Are resources and management capacity adequate to implement the teacher policy at scale and over time?

Teacher policies require adequate funding, the essential inputs, and management capacity to deploy and sustain at scale. For example, Kraft, Blazar, and Hogan found that the voltage drop in the impacts of teacher coaching programs stems in part from the inability to secure sufficient qualified coaches and the buy-in of teachers for at-scale implementation.

Competent management is needed to deploy teacher policy that involves thousands of schools, students, and teachers in a school system. For instance, in 2005, Indonesia enacted the ambitious Teacher and Lecturer Law to improve teaching quality. Despite a sound policy design, implementation faced setbacks due to inadequate staffing to assess teacher competencies at scale. This and delayed funding for teacher training undermined the goal of strengthening teacher professional development and the reform failed to improve student learning nationwide. Indonesia has since adopted a gradual approach with its latest Merdeka Belajar (Emancipated Learning) reform to build adequate capacity to implement effectively at scale.

Is there political commitment, trust, and coalitions to ensure that the teacher policy can be scaled and preserved over time?

A strong political commitment is a prerequisite for the scalability and sustainability of teacher policies. Teacher reforms unfold in complex political systems involving multiple stakeholders, including students, teachers, administrators, and parents. Clear, ambitious, yet attainable education goals communicated broadly can signal high-level political commitment and facilitate alignment among stakeholders.
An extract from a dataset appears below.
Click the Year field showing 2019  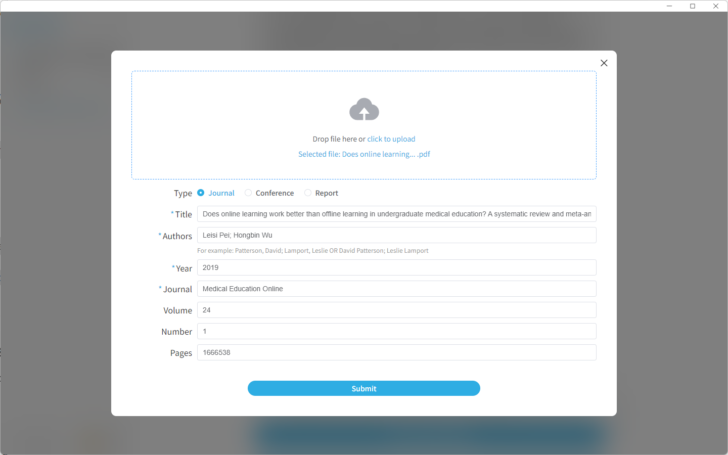(397, 267)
Building coalitions of stakeholders, including those with veto power over policies, is essential. Trust between teachers, teacher unions, and the government fosters inter-temporal cooperation. Compromises, sequencing, and bundling of policies are often necessary to obtain buy-in from different groups.
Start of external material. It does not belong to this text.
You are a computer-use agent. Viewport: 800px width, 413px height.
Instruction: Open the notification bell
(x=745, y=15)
For example, the teacher policy reforms in Delhi, India, after 2015, and Peru's 2013 education teacher reforms were spurred through active engagement with teachers and unions, wide public communication campaigns to underscore the crucial role of teachers and the engagement of parents and other change agents.  In 2022, Chile’s teacher reforms started with voluntary teacher evaluations and only made them mandatory after several years of implementation to demonstrate the policy's benefits. This led to sustained buy-in for mandatory teacher assessments over many years.

Are there adequate data and systems to prioritize and adapt the policy?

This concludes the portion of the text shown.